Which lines in the data below contain the word "width"? Return each of them.

START DATA SUPPLIED

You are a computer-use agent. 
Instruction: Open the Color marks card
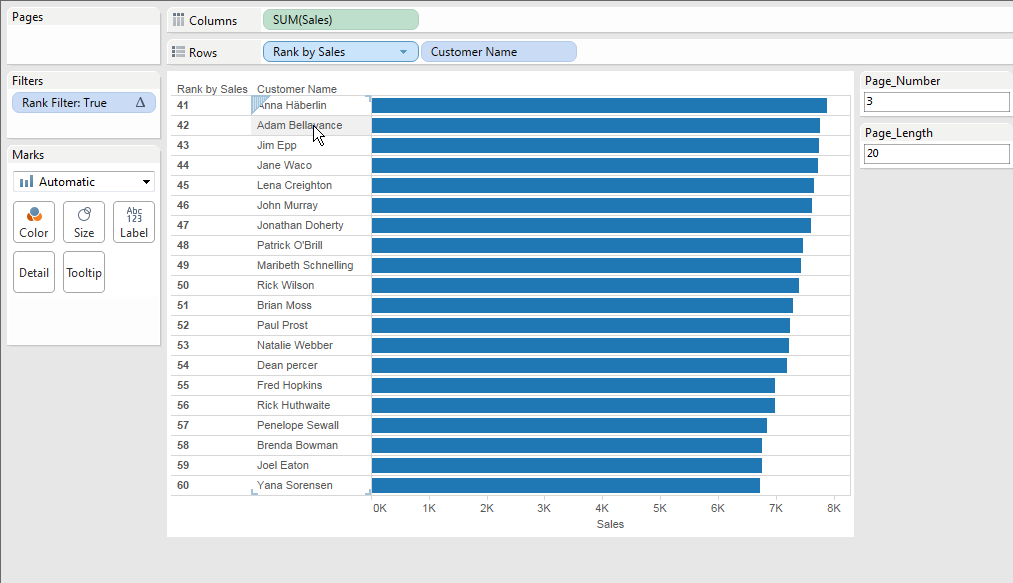pos(34,221)
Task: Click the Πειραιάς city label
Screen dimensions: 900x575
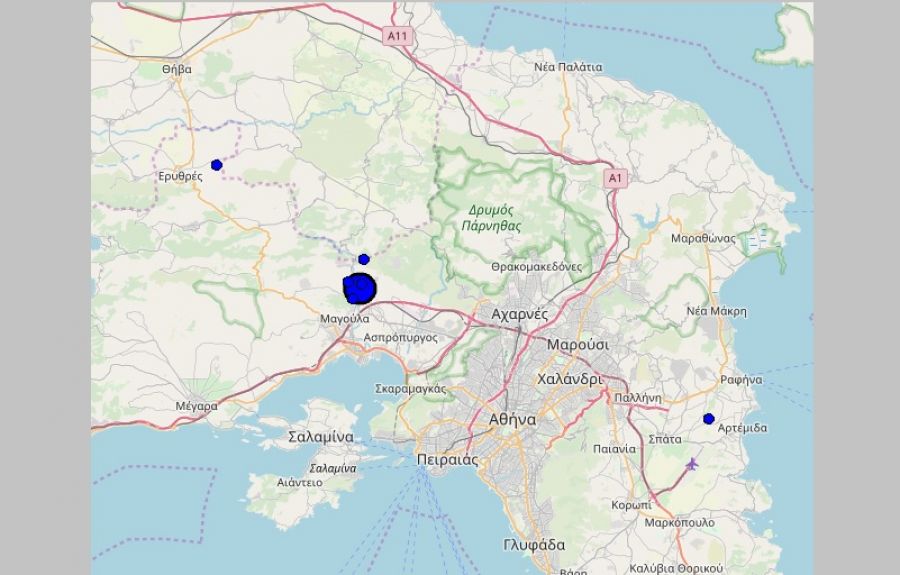Action: tap(447, 460)
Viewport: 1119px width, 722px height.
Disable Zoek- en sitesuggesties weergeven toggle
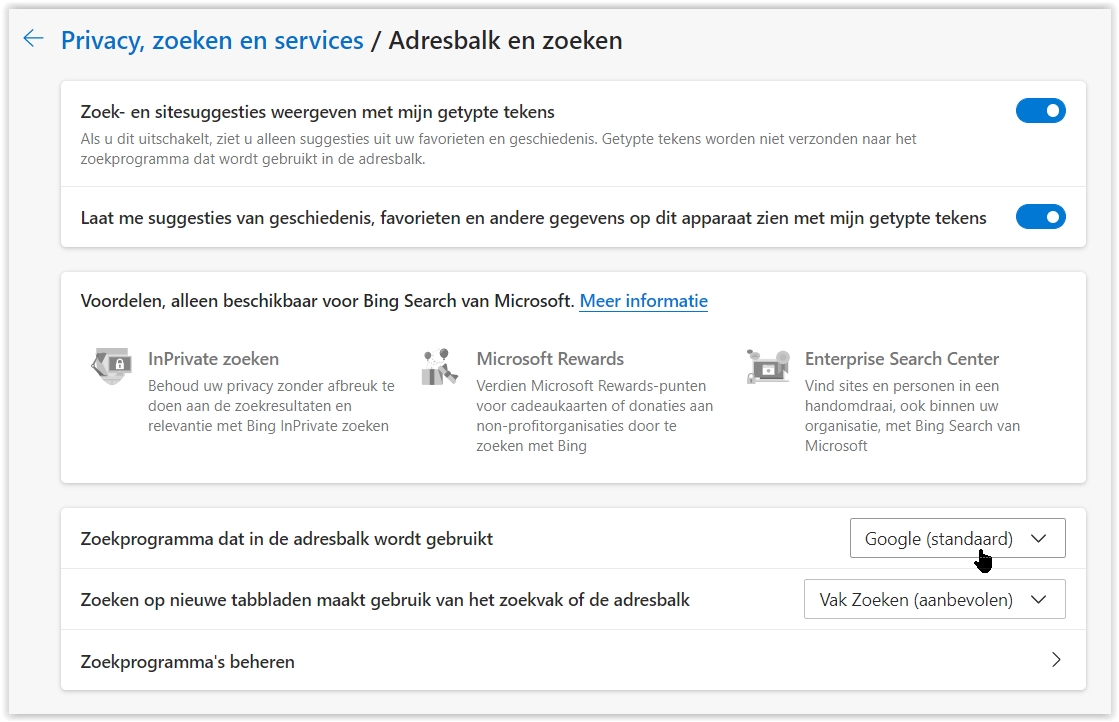1041,110
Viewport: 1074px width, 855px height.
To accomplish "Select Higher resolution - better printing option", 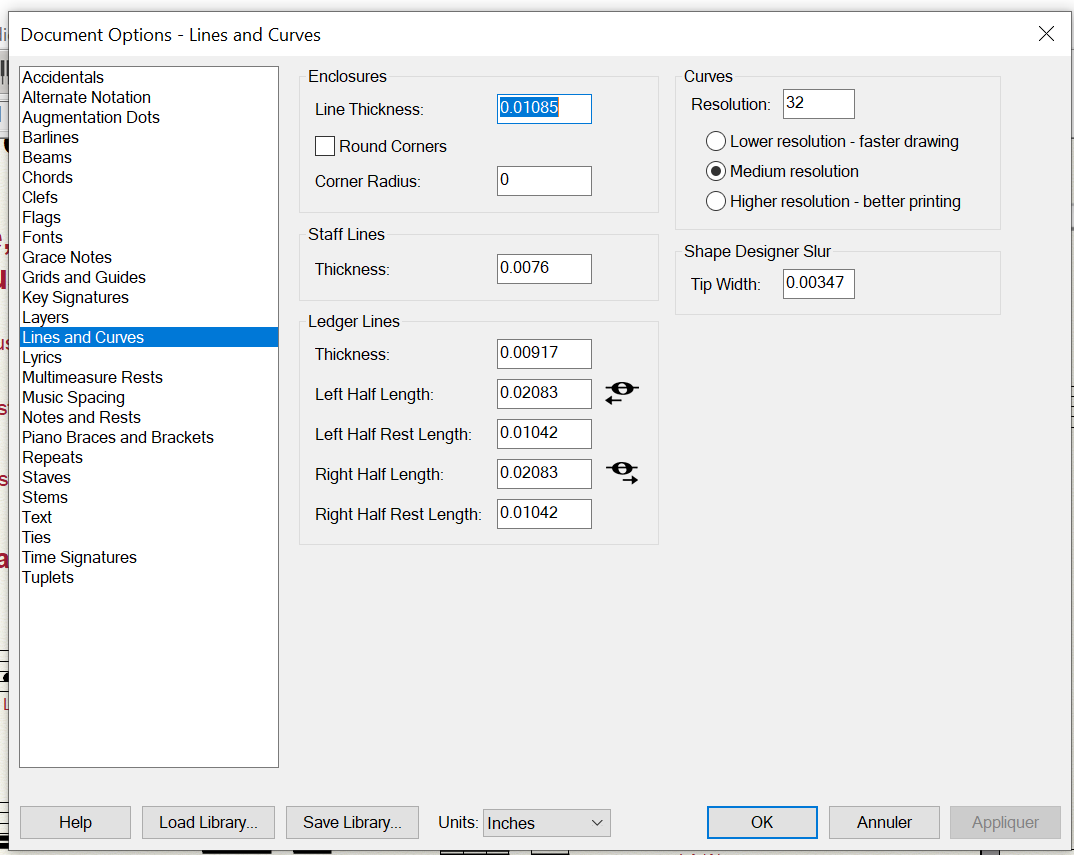I will [x=716, y=201].
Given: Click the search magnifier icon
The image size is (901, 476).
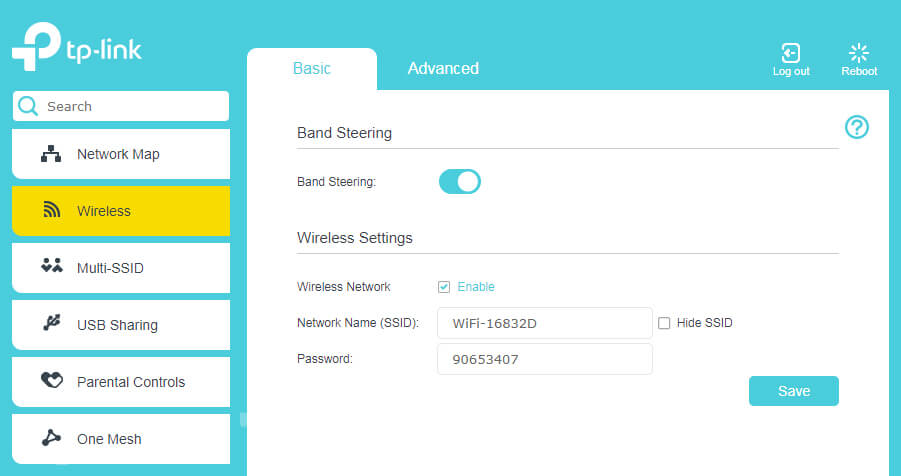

END DATA SUPPLIED

§ **WRITTEN ANSWER**:
Viewport: 1119px width, 722px height.
Viewport: 1074px width, 855px height.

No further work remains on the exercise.